About this task:
Repeat precisely the span of lines below that opens with the line containing "Viewport: 493px width, 424px" and closes with the line containing "You are a computer-use agent. Viewport: 844px", both included.

Records drawn from a dataset:
============================================================
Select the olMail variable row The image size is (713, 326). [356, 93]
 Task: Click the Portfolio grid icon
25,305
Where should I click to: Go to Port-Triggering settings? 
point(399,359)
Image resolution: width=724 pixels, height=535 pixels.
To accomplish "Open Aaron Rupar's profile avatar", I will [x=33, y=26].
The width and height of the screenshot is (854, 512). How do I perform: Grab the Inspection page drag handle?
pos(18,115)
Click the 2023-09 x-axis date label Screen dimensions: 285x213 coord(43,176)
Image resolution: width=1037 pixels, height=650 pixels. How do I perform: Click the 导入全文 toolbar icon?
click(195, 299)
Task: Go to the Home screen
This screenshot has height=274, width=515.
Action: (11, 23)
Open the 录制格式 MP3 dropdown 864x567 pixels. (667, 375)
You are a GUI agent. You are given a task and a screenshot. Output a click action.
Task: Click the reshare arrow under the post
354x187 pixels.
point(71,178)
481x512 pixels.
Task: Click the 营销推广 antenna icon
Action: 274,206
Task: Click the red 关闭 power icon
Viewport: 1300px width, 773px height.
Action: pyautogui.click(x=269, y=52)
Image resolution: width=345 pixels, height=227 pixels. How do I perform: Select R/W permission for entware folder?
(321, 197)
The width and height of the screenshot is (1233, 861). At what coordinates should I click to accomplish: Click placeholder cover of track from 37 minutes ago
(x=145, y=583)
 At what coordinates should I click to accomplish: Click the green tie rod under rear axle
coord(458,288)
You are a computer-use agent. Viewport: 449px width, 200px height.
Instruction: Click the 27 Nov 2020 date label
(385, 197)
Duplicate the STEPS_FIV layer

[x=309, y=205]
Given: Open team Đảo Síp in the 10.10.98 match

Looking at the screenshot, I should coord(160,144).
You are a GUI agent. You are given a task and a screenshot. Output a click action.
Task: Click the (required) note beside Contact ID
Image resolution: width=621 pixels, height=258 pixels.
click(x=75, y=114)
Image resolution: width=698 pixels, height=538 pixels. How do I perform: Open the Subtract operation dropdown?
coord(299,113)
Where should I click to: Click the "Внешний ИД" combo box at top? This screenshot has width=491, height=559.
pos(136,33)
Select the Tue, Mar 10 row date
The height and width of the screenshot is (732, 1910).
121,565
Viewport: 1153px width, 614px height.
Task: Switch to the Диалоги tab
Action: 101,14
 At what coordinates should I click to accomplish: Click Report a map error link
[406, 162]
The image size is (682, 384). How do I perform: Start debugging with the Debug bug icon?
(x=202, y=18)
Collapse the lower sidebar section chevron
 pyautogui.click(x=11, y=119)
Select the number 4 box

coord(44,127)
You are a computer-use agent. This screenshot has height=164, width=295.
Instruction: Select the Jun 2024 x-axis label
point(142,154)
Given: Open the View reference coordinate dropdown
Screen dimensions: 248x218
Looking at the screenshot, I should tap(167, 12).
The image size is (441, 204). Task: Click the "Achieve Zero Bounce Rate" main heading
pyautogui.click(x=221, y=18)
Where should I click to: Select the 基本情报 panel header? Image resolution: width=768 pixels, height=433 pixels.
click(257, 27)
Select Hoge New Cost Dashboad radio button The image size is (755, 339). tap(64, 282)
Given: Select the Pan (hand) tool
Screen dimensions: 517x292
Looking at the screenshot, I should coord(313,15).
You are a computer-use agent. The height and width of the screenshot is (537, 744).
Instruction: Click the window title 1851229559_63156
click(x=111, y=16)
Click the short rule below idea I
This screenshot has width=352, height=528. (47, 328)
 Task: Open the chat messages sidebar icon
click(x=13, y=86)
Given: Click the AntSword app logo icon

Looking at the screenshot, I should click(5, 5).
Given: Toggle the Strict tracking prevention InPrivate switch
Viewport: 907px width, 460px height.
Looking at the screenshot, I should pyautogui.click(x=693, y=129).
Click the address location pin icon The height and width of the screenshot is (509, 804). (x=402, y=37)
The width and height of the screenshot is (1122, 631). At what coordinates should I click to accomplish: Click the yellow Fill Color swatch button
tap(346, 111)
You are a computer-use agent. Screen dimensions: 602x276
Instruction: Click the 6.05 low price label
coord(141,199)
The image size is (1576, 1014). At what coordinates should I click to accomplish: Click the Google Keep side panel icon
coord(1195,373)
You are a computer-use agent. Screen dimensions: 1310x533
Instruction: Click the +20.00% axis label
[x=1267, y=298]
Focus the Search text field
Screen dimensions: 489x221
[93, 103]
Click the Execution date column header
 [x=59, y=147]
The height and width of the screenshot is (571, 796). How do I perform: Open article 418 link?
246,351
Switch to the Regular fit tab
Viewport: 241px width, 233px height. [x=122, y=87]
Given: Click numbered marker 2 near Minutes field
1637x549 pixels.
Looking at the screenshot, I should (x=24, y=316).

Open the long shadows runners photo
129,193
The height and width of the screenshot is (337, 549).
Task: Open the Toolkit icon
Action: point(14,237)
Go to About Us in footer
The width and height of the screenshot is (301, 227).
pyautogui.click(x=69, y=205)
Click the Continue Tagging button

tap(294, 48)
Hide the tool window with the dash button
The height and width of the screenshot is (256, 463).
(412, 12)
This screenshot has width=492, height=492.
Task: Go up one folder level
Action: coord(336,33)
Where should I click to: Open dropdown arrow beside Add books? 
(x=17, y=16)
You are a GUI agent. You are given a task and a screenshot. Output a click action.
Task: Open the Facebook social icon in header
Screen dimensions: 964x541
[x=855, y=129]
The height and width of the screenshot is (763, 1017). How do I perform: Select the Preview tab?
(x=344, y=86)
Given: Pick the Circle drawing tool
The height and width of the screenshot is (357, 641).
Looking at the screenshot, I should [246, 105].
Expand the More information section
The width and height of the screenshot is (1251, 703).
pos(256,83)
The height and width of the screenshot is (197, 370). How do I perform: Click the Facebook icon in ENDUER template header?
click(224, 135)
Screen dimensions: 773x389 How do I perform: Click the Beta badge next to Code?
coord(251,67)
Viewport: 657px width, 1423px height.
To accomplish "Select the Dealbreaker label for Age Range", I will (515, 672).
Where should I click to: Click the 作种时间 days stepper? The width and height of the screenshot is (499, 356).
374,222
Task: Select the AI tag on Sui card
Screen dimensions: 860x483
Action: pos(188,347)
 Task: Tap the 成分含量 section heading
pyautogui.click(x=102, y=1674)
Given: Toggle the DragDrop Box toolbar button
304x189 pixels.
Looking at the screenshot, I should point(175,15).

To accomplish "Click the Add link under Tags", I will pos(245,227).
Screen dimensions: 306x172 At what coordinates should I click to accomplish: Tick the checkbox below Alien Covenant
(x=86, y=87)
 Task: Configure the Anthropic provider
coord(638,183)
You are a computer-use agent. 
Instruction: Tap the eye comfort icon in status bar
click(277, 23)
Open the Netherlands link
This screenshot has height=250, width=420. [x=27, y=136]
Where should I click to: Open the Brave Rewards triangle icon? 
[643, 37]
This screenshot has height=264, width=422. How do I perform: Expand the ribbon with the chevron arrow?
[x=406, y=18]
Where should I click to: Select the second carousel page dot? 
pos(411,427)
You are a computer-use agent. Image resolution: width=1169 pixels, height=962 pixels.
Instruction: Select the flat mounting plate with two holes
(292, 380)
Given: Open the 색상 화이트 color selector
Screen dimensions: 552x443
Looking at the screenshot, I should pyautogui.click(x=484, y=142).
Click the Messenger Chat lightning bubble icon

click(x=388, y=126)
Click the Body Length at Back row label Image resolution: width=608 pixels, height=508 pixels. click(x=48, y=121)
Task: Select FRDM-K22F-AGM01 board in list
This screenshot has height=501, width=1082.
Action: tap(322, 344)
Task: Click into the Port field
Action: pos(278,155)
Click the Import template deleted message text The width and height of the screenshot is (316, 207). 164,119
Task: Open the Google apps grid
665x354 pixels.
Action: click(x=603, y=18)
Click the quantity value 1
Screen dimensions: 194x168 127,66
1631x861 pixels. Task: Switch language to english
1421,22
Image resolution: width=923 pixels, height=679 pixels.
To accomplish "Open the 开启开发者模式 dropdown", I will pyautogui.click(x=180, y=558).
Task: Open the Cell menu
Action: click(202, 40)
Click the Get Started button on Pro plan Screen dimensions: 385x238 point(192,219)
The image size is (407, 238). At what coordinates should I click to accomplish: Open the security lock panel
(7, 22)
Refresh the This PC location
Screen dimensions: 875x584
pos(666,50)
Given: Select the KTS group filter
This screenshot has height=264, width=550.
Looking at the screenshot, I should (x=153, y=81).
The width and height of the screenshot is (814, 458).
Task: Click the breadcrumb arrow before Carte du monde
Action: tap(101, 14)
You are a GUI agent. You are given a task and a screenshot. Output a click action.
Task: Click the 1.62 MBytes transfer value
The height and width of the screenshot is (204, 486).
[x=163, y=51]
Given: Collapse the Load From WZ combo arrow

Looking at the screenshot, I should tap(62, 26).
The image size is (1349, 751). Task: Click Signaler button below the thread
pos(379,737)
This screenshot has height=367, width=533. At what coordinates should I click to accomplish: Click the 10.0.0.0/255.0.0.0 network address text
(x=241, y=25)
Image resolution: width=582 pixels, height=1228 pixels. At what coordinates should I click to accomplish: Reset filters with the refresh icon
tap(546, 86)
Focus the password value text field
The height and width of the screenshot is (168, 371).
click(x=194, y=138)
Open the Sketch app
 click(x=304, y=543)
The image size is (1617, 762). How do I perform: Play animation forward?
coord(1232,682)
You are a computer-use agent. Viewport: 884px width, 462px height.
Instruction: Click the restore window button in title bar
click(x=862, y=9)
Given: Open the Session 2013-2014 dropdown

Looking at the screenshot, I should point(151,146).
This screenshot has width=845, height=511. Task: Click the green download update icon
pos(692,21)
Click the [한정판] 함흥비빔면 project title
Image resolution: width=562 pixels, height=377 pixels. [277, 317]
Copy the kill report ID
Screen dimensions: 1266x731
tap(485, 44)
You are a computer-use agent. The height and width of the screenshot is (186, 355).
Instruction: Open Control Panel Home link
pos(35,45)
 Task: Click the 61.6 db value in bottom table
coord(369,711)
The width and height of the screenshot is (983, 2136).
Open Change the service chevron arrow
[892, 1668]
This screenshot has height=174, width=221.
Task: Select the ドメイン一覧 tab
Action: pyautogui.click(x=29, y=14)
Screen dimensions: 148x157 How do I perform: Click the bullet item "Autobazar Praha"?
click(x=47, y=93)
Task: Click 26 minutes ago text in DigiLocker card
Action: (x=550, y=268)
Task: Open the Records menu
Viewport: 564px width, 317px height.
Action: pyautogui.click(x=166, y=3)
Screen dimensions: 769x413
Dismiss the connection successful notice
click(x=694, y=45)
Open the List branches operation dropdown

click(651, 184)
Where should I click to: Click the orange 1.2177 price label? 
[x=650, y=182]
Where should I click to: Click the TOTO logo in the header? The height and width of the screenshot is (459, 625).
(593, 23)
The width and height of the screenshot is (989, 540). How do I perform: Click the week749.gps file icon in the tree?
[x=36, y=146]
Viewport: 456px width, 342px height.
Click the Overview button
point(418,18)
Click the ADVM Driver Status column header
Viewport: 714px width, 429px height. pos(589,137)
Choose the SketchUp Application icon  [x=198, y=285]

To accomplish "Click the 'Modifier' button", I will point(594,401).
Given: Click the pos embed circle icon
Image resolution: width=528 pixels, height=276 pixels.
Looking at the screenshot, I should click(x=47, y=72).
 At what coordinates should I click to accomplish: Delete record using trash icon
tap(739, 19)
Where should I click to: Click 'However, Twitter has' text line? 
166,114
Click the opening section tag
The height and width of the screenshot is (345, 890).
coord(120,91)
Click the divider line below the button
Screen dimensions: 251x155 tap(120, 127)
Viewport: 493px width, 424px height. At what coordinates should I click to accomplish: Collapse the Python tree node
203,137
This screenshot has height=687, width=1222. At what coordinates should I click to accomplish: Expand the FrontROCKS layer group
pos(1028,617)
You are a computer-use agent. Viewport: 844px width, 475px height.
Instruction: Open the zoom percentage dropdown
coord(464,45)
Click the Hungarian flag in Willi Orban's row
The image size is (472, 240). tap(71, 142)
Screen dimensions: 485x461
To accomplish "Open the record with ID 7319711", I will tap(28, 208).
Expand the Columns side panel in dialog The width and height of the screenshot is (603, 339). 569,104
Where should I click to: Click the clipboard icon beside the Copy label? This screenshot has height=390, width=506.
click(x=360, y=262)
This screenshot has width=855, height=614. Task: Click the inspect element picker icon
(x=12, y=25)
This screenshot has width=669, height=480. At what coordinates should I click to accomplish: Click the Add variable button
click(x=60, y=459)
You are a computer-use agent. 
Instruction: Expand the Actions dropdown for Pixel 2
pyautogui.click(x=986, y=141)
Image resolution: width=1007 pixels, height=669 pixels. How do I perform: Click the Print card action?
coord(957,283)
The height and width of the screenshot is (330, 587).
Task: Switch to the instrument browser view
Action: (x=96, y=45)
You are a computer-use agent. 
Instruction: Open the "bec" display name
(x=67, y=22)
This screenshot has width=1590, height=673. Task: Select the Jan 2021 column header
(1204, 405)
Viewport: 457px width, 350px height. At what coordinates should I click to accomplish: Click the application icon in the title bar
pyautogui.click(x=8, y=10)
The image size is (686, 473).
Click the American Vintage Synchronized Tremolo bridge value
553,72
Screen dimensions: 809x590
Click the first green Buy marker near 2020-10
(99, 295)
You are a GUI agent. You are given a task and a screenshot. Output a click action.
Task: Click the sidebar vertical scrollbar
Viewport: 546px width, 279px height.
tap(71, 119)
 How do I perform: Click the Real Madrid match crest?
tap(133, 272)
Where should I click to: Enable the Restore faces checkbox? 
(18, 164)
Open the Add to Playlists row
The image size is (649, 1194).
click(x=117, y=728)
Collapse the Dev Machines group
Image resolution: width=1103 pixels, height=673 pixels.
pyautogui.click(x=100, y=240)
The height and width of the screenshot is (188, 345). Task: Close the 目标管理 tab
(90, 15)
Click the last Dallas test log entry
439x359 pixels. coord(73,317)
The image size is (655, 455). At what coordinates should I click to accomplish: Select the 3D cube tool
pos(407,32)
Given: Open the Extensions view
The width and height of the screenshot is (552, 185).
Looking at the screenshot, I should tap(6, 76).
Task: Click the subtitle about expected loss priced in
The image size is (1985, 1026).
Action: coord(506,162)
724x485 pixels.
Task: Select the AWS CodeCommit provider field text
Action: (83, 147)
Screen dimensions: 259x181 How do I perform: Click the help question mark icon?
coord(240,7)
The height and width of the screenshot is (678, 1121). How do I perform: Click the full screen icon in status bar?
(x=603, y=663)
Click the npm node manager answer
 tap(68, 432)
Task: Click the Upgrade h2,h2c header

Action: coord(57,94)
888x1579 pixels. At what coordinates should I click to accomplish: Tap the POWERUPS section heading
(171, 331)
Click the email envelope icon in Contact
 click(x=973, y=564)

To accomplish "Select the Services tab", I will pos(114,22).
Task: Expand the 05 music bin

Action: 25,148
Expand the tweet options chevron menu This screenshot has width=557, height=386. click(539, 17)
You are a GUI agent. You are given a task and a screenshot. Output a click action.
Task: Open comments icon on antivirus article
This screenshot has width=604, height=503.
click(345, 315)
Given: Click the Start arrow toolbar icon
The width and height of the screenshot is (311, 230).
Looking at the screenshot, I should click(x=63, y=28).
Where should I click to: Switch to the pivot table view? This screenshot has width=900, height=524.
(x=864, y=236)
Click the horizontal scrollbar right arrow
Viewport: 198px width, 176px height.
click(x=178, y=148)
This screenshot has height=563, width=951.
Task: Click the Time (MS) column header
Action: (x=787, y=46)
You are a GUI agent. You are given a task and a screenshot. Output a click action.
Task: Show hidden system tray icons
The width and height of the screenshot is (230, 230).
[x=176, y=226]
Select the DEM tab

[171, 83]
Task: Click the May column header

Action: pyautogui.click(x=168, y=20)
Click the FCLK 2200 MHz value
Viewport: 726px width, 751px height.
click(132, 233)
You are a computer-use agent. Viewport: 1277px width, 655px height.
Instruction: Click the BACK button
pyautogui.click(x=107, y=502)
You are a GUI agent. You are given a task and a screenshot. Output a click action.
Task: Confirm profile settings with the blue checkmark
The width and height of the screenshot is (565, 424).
============================================================
Solution:
Viewport: 493px width, 424px height. At what coordinates should I click to accomplish: Collapse the Python tree node
203,137
This screenshot has height=687, width=1222. At what coordinates should I click to accomplish: Expand the FrontROCKS layer group
pos(1028,617)
You are a computer-use agent. Viewport: 844px width, 475px height.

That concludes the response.